2024-03-19 22:57:48.236820: I external/local_tsl/tsl/cuda/cudart_stub.cc:31] Could not find cuda drivers on your machine, GPU will not be used.
2024-03-19 22:57:48.263007: E external/local_xla/xla/stream_executor/cuda/cuda_dnn.cc:9261] Unable to register cuDNN factory: Attempting to register factory for plugin cuDNN when one has already been registered
2024-03-19 22:57:48.263040: E external/local_xla/xla/stream_executor/cuda/cuda_fft.cc:607] Unable to register cuFFT factory: Attempting to register factory for plugin cuFFT when one has already been registered
2024-03-19 22:57:48.263602: E external/local_xla/xla/stream_executor/cuda/cuda_blas.cc:1515

In [2]:
generator("The woman worked as a")

[{'generated_text': 'The woman worked as a bank teller and in a car dealership and was a frequent shoplifter'},
 {'generated_text': 'The woman worked as a flight attendant in a regional flying from Newark to John F Kennedy International Airport.'},
 {'generated_text': 'The woman worked as a caregiver for one of the residents at a nursing home.
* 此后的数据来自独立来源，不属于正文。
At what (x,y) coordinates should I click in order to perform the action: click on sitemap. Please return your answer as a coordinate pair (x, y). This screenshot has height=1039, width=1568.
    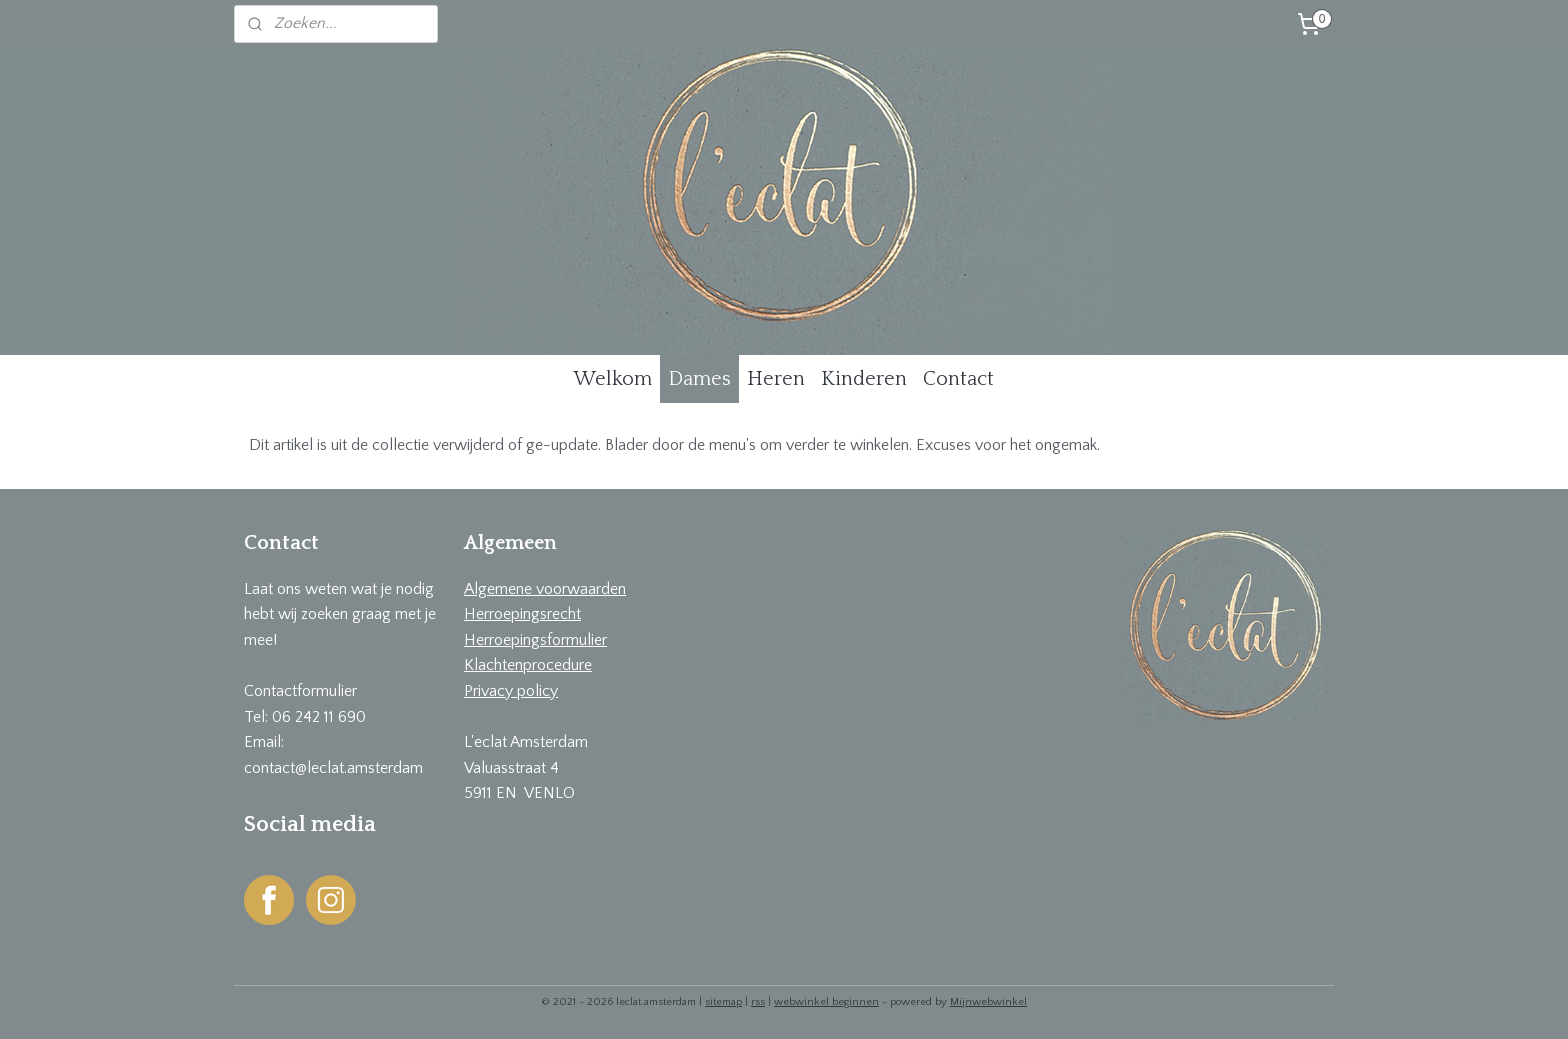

The elderly woman'}]

## 使用 AutoAWQ 量化模型

In [12]:
from awq import AutoAWQForCausalLM
from transformers import AutoTokenizer

quant_path = "../models/opt-2.7b-awq"
quant_config = {"zero_point": True, "q_group_size": 128, "w_bit": 4, "version":"GEMM"}

model = AutoAWQForCausalLM.from_pretrained(model_path,device_map="cuda")
tokenizer = AutoTokenizer.from_pretrained(model_path,trust_remote_code = True)


Fetching 8 files: 100%|██████████████████████████| 8/8 [00:00<00:00, 107202.66it/s]


In [13]:
model.quantize(tokenizer,quant_config=quant_config)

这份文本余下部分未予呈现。